Thursday, August 30, 2012

Lunchtime on Tran Quoc Toan

Don't let the kebab stall at the start of Tran Quoc Toan's street eats section put you off, it's just another wonderful Hanoian incongruity. Perhaps its a talisman put there by the food gods to throw off track those of little faith in their search for Hanoi’s famous street food. Though more semi-industrial than atmospherically beautiful in that classic Hanoi way, Tran Quoc Toan’s food zone contains almost every Hanoian street food speciality, so it’s easy to create your own lunchtime street food tour.
  Many visitors to and residents of Asia are street food obsessives.

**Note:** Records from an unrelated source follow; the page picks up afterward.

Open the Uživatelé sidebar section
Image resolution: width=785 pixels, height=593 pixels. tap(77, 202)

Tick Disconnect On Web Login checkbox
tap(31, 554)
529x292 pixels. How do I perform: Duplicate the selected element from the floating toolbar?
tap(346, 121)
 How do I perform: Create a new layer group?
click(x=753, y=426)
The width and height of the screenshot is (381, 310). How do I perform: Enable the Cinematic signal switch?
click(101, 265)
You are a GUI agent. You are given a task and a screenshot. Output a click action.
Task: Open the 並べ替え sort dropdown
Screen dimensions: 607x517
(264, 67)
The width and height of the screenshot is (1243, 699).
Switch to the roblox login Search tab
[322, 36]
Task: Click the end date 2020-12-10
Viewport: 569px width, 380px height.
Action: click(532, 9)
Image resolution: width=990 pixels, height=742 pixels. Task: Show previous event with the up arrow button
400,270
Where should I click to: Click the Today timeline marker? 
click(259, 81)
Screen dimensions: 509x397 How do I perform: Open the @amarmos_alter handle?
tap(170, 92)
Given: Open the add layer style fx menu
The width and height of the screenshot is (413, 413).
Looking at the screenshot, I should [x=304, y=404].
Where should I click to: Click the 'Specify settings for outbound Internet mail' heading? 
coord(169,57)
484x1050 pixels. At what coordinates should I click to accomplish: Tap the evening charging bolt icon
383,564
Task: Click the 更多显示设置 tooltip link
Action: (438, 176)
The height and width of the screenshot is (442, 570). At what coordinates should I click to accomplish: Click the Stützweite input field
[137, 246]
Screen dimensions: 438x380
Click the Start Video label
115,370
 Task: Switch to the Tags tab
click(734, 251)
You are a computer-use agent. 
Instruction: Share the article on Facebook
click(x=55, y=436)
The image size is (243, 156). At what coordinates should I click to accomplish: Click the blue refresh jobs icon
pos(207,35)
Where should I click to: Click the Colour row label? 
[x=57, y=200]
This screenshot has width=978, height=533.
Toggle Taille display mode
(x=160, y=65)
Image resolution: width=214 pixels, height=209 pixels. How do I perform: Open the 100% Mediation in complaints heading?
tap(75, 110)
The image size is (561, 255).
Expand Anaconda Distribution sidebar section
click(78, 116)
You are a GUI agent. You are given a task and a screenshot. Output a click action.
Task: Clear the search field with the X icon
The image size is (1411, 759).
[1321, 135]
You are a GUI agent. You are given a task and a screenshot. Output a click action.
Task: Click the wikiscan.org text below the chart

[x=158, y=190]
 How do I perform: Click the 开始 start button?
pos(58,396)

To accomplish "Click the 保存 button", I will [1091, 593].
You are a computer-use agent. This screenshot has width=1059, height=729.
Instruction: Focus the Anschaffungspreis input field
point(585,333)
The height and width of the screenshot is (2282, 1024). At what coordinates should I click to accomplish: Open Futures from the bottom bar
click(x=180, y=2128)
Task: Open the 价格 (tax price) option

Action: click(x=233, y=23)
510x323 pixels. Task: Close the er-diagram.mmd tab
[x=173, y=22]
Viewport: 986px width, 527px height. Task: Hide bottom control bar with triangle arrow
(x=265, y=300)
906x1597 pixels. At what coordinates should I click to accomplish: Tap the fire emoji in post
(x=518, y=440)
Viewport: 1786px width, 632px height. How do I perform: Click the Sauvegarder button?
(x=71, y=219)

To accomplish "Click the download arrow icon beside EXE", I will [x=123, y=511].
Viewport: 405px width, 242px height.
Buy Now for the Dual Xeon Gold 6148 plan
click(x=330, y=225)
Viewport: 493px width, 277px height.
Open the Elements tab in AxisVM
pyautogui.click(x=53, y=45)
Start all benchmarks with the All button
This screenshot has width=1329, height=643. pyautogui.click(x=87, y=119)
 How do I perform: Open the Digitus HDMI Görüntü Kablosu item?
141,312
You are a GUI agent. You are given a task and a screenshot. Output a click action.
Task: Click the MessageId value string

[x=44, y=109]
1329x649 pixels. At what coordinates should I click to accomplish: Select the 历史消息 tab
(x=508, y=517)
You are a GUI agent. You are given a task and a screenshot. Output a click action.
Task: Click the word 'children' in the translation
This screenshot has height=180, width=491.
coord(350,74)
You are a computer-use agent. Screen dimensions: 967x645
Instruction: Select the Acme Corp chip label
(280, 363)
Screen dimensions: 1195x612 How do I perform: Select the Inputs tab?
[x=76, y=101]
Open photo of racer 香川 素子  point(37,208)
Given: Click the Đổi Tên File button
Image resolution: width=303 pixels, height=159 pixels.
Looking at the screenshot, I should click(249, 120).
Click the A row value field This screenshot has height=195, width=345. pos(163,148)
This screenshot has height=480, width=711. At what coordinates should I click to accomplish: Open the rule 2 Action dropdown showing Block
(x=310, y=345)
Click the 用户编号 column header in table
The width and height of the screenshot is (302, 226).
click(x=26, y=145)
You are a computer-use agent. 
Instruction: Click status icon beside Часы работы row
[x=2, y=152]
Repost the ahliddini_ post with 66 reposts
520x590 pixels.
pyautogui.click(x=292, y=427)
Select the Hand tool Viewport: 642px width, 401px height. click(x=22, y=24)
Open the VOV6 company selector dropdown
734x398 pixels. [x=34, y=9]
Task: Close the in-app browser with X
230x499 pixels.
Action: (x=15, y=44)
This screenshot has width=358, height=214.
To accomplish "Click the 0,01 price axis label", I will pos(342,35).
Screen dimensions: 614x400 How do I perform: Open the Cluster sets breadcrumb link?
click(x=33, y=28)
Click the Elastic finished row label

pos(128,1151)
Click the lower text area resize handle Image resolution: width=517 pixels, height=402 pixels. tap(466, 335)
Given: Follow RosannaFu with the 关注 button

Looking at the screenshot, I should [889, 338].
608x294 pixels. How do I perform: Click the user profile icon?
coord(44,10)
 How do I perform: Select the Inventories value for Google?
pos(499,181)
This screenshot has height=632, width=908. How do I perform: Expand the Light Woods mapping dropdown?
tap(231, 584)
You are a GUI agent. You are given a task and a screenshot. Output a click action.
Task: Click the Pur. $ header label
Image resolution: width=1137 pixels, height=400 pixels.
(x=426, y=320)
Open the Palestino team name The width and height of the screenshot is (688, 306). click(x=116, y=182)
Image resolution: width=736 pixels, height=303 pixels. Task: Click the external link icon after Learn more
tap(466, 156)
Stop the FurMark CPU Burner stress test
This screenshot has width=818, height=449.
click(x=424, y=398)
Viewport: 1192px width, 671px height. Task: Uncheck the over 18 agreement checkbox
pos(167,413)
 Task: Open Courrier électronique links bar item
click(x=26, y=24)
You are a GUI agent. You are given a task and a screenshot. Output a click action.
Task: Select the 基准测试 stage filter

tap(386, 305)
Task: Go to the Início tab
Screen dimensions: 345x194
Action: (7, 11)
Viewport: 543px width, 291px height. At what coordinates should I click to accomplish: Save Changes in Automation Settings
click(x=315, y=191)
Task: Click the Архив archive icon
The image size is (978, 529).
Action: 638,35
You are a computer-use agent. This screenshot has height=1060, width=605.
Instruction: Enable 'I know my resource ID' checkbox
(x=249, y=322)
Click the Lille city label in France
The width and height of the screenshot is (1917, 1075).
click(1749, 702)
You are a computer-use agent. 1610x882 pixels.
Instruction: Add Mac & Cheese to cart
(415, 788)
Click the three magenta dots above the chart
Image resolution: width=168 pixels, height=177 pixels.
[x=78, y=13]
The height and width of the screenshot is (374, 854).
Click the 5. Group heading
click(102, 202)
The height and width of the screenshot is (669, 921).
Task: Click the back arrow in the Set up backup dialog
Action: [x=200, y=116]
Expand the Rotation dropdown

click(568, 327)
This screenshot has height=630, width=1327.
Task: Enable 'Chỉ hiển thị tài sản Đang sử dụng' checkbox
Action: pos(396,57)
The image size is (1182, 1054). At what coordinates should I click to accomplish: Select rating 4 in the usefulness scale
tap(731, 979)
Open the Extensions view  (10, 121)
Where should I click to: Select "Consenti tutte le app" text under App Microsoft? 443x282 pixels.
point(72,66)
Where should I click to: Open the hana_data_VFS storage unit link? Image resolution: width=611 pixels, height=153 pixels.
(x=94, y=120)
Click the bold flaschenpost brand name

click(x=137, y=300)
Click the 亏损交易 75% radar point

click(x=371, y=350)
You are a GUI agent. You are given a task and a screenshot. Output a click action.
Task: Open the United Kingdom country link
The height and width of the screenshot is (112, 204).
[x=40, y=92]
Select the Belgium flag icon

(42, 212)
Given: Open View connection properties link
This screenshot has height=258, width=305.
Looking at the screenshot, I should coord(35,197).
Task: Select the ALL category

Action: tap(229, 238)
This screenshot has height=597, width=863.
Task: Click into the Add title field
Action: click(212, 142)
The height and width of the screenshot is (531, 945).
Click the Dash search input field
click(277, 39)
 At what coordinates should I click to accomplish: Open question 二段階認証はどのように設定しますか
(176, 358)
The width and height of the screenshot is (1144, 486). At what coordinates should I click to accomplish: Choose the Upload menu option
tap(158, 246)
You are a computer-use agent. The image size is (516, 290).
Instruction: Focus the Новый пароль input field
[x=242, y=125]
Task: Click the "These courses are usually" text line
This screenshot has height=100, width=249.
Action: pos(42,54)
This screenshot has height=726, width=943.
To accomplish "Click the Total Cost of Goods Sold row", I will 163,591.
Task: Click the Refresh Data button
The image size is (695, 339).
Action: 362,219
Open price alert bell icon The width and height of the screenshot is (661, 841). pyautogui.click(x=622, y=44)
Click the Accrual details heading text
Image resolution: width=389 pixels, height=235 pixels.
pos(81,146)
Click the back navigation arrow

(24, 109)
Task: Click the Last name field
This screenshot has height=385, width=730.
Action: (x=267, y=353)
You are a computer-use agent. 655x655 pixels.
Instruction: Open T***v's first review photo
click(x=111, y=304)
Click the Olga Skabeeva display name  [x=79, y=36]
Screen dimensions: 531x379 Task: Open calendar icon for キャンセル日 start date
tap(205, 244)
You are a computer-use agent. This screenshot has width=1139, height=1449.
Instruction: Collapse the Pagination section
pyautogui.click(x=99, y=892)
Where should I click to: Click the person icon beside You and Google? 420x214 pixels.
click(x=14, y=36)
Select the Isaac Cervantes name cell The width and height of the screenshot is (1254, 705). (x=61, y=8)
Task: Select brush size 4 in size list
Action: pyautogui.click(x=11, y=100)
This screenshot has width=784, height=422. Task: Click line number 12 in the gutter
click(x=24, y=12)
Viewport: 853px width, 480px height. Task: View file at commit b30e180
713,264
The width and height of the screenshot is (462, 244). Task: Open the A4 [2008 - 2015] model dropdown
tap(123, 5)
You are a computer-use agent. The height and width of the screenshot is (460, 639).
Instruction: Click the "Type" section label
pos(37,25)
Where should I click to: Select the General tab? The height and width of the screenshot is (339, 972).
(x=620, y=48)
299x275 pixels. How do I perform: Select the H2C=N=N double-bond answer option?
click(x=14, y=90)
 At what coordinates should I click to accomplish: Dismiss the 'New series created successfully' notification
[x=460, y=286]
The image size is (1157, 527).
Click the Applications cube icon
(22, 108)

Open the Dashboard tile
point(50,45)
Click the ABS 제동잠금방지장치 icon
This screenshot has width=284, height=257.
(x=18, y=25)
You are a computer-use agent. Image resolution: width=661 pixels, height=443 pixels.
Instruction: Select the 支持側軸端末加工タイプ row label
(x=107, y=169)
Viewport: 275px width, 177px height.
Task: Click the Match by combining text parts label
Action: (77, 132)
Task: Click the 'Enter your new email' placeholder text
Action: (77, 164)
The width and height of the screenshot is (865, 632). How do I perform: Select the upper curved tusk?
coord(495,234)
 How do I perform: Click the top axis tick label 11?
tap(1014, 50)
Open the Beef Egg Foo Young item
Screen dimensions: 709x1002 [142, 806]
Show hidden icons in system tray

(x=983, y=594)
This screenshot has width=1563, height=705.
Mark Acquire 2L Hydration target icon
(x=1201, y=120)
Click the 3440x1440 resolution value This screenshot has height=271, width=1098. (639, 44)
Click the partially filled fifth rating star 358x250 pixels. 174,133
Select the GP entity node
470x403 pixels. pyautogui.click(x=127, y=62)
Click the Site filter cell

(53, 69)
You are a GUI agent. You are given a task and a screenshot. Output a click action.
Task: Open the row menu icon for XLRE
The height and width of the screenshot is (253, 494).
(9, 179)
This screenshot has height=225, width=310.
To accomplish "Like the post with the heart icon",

After living here for 18 months I’ve realized that the best way to find good street food in Hanoi is to find an area packed with offices, and visit during Hanoi's strictly observed lunch hour of noon to 1pm. Tran Quoc Toan’s location in the busy business area of Hai Ba Trung is the perfect place for this, providing a high enough turnover to ensure a large variety of fresh food is available. Alongside the more established cafes and restaurants, there are stalls that suddenly appear at lunchtime to feed the army of hungry workers. Stallholders frantically set up, dish up, then just as quickly pack up, clean up and disappear. By mid-afternoon you wonder if they were actually ever there. Although Tran Quoc Toan stretches between Yet Kieu and Hang Bai, the main area for street food starts at Ba Trieu - the start of street food heaven marked by the rather greasy looking kebab stall. It finishes around Tran Binh Trong, where the fried tofu with fresh noodles and herbs (bun dau) stall resides. Starting from the Ba Trieu end, just next to the kebab stall there's snail soup, or 'women's food', a bit further up on the north side at 50b there's sticky rice (xoi), then a few doors up, a banh mi omelette stall (omelette sandwich). Com bin danh businesses: mini buffets that usually include a few vegetable dishes, a tofu variant, and a braised pork belly or chicken dish, also come and go from here.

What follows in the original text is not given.